I know there are probably more important things in the Budget, but I for one (and probably, literally, the only one) am won over by the government’s decision to spend £1 million to celebrate the Magna Carta anniversary next year.
As I’ve written before, there’s a strong case for making Magna Carta day, June 15, our national holiday: the other choice, St George’s Day, is too close to Easter and May Day and in any case too meaningless; all we get on April 23 are a load of tortured essays in the press about what Englishness means and its invented traditions, which has sort of become a tradition in itself.
Magna Carta does mean something, however. Although drawn up to protect the interests of barons to curtail an incompetent, lecherous drunk on the throne, it became the basis of a constitution. The rights that the barons had fought for were later confirmed by Edward I, after he had won the Second Barons’ War, and had had the rebel leader (his uncle) Simon de Montfort cut into four pieces and his testicles hung around his nose. Much later 16th and 17th century jurists cited the charter, and its most important Clause, 39, is one of three still on the statute book.
Yet as Daniel Hannan wrote in his excellent book How We Invented Freedom, this ‘English Torah’ is rather neglected here compared to the United States. The American Bar Association left a memorial in Runnymede, and when a copy was taken to New York in 1939 some 14 million people came to see it. The US House of Representatives also contains a portrait of De Montfort.
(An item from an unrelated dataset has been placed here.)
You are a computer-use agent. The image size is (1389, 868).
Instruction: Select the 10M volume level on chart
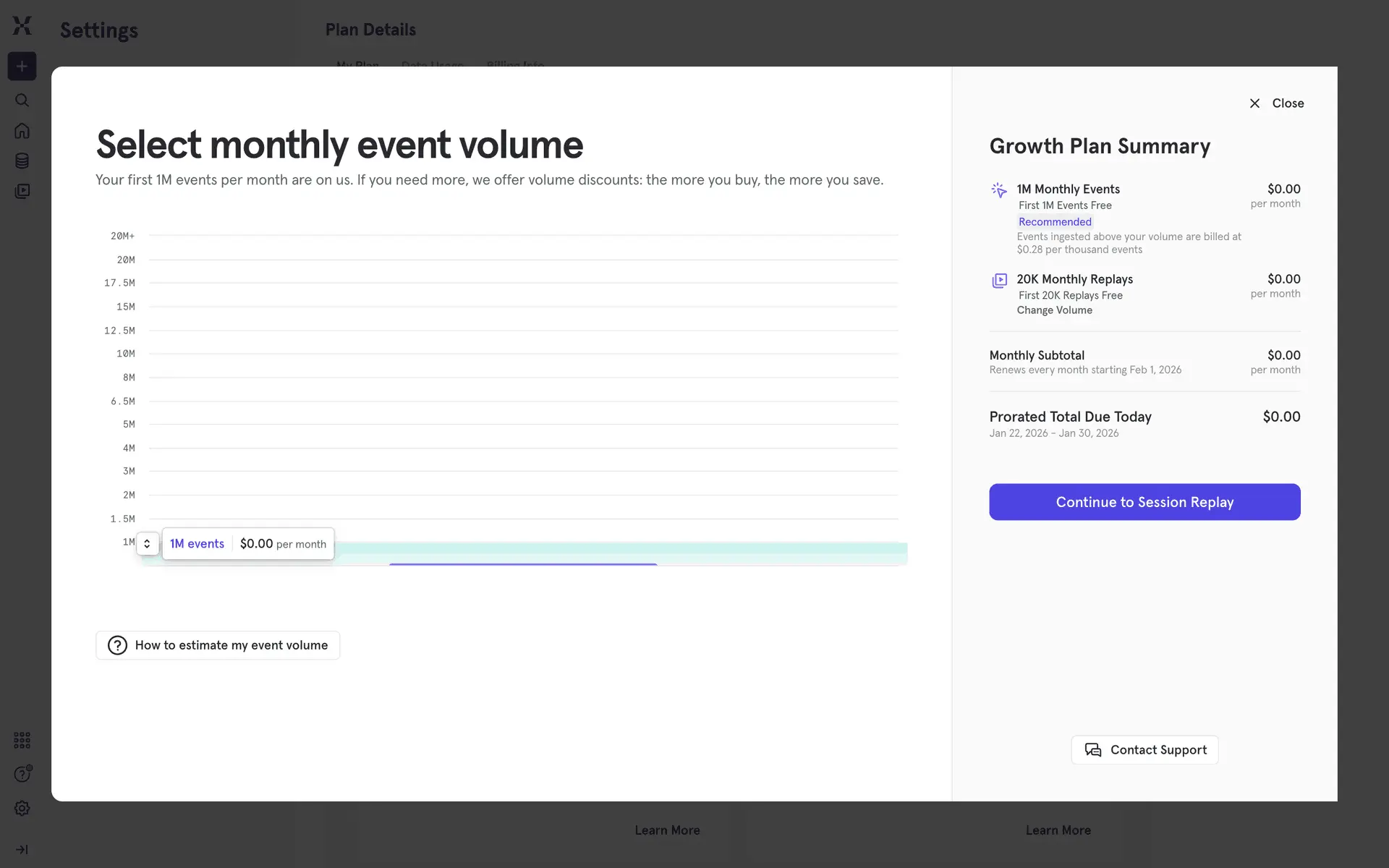(523, 354)
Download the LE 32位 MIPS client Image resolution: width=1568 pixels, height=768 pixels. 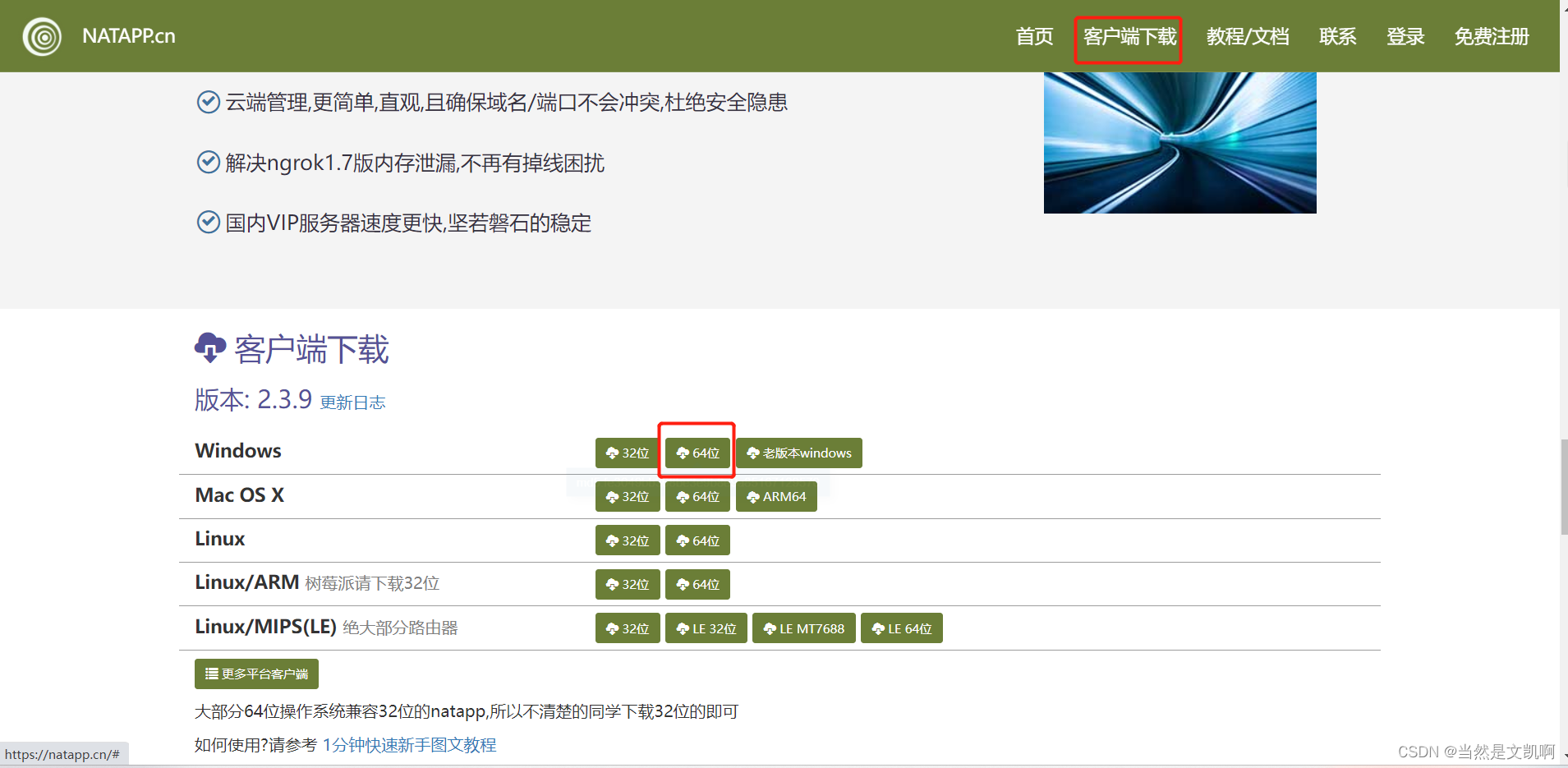coord(705,628)
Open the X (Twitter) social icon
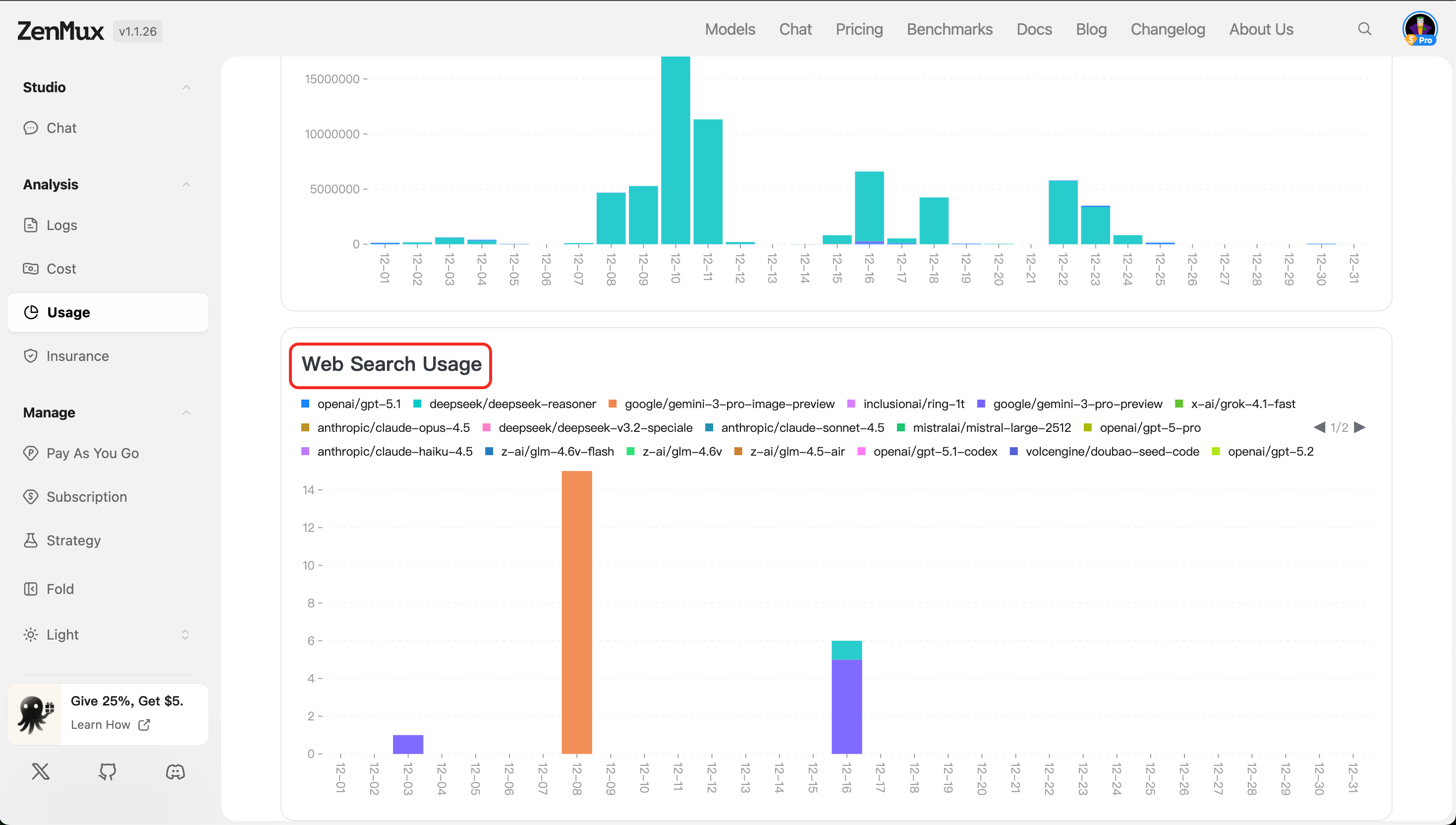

Partly this discrepancy is because America was founded by Whigs, who were more attached to the constitutional tradition of which Magna Carta was the foundation (as Hannan points out, half of Harvard’s graduates in the 1640s fought in the English Civil War for Parliament). But it may be that America has had more need for constitutional patriotism in order to assimilate newcomers into the culture. England never has.
Until now; Britain dealt with mass immigration first with the policy of multiculturalism, which proved a miserable failure, then with vague New Labour ideas about Britishness being defined as ‘tolerance and fair play’. You can’t simply define a nation in such way, because nationhood is about a share history and relationships. Magna Carta obviously provides a much better national story; if we’re going to define Britishness or Englishness by anything, you can do worse than the rule of law.